On July 19, Blog Business Summit speakers, bloggers, and press will converge for Blogging the Stratosphere 1.0. The event is an exclusive flight onboard Connexion One, a Boeing 737-400 used to demonstrate the Connexion by Boeing signature high-speed in-flight Internet service. In addition to a sneak preview of new service features, attendees will have the opportunity to meet with members of the Connexion by Boeing team, hear about Connexion’s participation in the upcoming Blog Business Summit, and enjoy dinner.

A couple years ago, I started a small firestorm when I pointed out that some bloggers accepted paid travel from Microsoft. Here I go, again.

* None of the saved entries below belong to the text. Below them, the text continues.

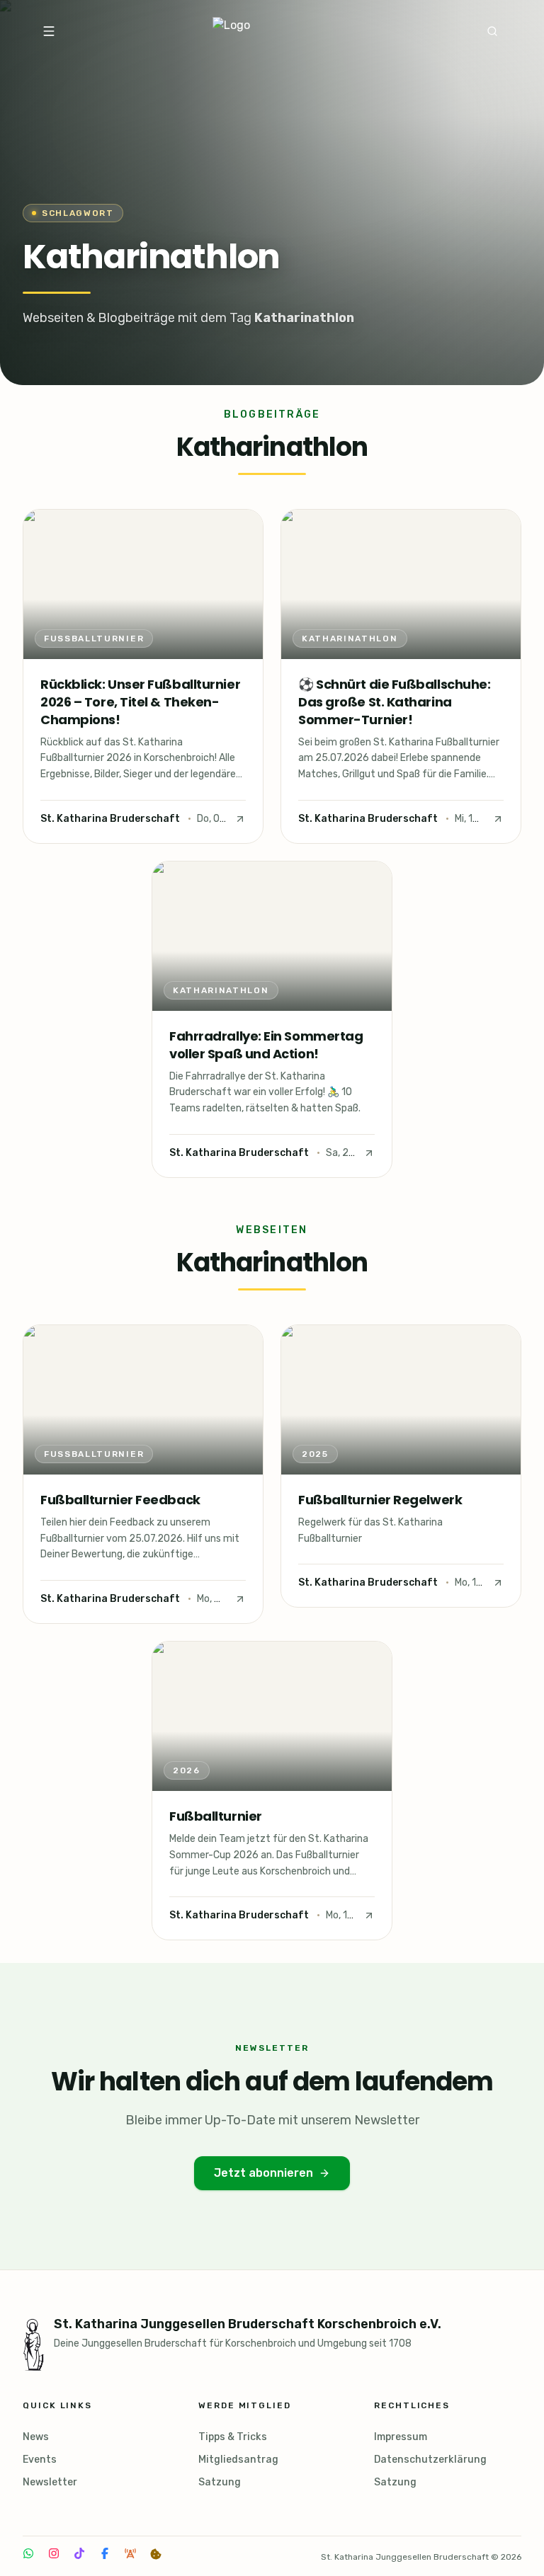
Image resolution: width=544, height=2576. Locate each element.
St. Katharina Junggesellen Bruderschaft (405, 2557)
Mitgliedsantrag (238, 2460)
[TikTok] (79, 2553)
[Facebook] (104, 2553)
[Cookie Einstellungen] (156, 2554)
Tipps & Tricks (232, 2437)
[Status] (130, 2553)
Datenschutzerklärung (430, 2460)
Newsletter (50, 2482)
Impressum (400, 2437)
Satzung (219, 2482)
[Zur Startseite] (269, 31)
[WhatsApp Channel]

The event described above sounds really cool, because it includes bloggers in a preview of a technology-based service that was once reserved for the press. What I want the bloggers involved in this to hear: These fabricated news events were the downfall of the mainstream press and should be scrupulously avoided. They are designed to make you say, “Gee, that’s so cool,” and identify with the companies behind a new product or service; they are not designed for serious discourse or examination of what’s on offer. Looking the engineer who oversaw a project in the eye does give you some added insight, though it’s insight that you should be able to get by calling them on the phone or meeting over lunch on your dime, not their expense account—after all, you’re the one seeking information. When you’re on a special “bloggers and press only” flight, the rules are set by the hosts and you’re not in a position where questions will get answered based on mutual trust and respect.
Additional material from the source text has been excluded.